L’idée, reprise à Kiarostami et son Ten, est cinématographiquement malicieuse : filmant ses passagers, jouant de la porosité entre documentaire clandestin et fiction arrangée, assumant le caractère factice de son dispositif (plusieurs personnages disent ainsi le reconnaître, ou voir dans les autres passagers des comédiens récitant un rôle), Panahi fait feu de tout bois. La ville est un réseau dans lequel il se déplace, et malgré son enfermement signifié ici par la carrosserie de son taxi, il en capte les échos dissidents et disserte avec un peuple condamné à se taire.
La limite de son dispositif est sans doute légitime : acculé à un tournage dans l’urgence, menacé de toute part, le cinéaste a peu de temps pour dire beaucoup. Et s’il a le mérite d’ajouter de l’humour à la noirceur inévitable de son propos, s’il cherche à éviter le discours engagé plombant, ses détours ne sont pas toujours aussi efficaces qu’il le souhaiterait.

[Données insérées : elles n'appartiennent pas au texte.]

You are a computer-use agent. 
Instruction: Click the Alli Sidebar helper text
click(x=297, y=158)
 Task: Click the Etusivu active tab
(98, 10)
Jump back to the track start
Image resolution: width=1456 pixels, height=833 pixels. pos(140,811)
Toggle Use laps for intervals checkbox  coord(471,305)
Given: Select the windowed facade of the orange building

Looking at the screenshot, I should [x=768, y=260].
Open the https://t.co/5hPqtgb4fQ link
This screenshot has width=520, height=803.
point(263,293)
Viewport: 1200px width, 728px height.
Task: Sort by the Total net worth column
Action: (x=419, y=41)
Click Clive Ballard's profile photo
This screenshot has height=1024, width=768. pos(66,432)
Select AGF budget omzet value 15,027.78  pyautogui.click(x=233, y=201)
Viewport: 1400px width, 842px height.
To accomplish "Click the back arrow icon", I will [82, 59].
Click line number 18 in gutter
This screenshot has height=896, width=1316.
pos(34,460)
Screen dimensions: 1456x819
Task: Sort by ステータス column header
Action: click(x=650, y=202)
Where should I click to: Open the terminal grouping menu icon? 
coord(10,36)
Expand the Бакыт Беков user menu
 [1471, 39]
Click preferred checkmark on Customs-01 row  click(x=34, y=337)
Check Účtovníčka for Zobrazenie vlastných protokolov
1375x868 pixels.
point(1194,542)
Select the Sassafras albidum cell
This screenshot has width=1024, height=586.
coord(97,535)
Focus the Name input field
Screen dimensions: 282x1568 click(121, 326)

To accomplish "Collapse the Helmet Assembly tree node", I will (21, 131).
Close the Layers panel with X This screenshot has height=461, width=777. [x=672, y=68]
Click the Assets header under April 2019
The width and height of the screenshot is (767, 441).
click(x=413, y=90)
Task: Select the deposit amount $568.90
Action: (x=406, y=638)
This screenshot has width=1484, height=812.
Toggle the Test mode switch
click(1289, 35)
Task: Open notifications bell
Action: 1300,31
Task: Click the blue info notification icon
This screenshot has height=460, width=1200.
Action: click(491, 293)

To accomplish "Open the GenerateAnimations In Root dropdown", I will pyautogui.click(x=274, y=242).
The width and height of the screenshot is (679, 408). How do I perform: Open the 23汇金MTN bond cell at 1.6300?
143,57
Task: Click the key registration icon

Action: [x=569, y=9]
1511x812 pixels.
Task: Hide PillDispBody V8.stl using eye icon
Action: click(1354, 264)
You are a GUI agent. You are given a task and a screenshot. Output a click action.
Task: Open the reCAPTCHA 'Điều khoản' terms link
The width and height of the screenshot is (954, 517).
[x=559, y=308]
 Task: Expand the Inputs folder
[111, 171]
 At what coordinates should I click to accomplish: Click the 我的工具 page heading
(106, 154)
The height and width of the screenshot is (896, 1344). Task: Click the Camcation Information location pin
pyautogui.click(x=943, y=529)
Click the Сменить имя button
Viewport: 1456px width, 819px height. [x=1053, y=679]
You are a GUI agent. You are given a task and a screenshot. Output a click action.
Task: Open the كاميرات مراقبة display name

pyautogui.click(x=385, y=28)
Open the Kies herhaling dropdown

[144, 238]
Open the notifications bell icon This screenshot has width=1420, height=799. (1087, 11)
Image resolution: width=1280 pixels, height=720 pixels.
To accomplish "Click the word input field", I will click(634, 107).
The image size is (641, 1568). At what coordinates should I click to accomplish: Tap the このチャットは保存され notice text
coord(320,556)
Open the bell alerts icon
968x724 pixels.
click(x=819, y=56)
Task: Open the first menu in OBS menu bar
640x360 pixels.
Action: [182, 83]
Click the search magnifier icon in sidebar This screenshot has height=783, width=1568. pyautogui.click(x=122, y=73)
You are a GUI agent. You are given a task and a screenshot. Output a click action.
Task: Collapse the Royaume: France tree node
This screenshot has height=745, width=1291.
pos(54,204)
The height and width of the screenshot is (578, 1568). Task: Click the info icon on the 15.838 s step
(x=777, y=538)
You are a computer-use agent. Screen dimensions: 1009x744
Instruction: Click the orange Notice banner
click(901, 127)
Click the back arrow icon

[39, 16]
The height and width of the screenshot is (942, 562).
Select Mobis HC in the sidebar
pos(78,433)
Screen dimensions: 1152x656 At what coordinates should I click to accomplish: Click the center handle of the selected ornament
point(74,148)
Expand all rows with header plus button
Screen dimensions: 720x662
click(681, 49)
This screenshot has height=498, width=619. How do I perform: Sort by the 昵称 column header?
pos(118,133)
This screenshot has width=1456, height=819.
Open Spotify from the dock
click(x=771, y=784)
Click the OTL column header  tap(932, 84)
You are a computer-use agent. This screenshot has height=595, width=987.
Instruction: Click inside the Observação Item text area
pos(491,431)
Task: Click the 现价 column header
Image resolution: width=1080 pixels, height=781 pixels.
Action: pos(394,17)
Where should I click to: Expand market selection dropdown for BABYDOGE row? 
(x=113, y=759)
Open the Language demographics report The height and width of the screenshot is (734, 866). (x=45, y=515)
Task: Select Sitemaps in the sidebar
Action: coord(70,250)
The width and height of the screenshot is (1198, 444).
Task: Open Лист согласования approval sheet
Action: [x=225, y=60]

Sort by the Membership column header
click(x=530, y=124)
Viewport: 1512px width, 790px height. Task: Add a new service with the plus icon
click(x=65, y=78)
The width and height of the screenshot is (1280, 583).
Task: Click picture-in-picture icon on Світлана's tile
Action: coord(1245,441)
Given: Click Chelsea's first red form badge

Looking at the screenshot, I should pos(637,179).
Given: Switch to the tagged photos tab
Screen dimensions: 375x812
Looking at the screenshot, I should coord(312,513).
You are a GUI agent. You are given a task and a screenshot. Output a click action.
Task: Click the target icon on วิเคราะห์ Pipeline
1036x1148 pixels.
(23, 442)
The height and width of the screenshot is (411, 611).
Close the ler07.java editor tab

Didactique, écrit au forceps, assez maladroit dans ses transitions et dans son panel représentatif de tous les maux certes révoltants de la société dans laquelle il se débat, Taxi Téhéran génère un certain malaise. On ne peut qu’adhérer à son projet, sans pour autant se laisser porter par les démonstrations assez poussives qui le nourrissent, notamment en matière de mise en scène. Car c’est bien là que la situation est la plus délicate. Film interdit sur le cinéma, Panahi intègre à la plupart des sketches des réflexions appuyées au sein desquelles il fait figure de maître à penser, des mises en abîme aussi inefficaces que pénibles à suivre (multiplication des caméras, des prises de vues, etc.), des références au spectateur et à la diffusion de son film.
On culpabilise à fustiger ces procédés, et encore plus à se demander si l’évolution du film, de plus en plus explicite sur son audace, ne cherche pas à nous rappeler la tolérance qu’on doit avoir face à lui.
Ce n’est pas parce qu’il est gauche que Taxi Téhéran perd de son audace et de sa fondamentale utilité. Geste fort, prise de risque évidente pour son créateur, il est un objet hybride dont on salue, en humaniste, le courage, tout en ayant l’honnêteté cinéphile de lui trouver certaines maladresses.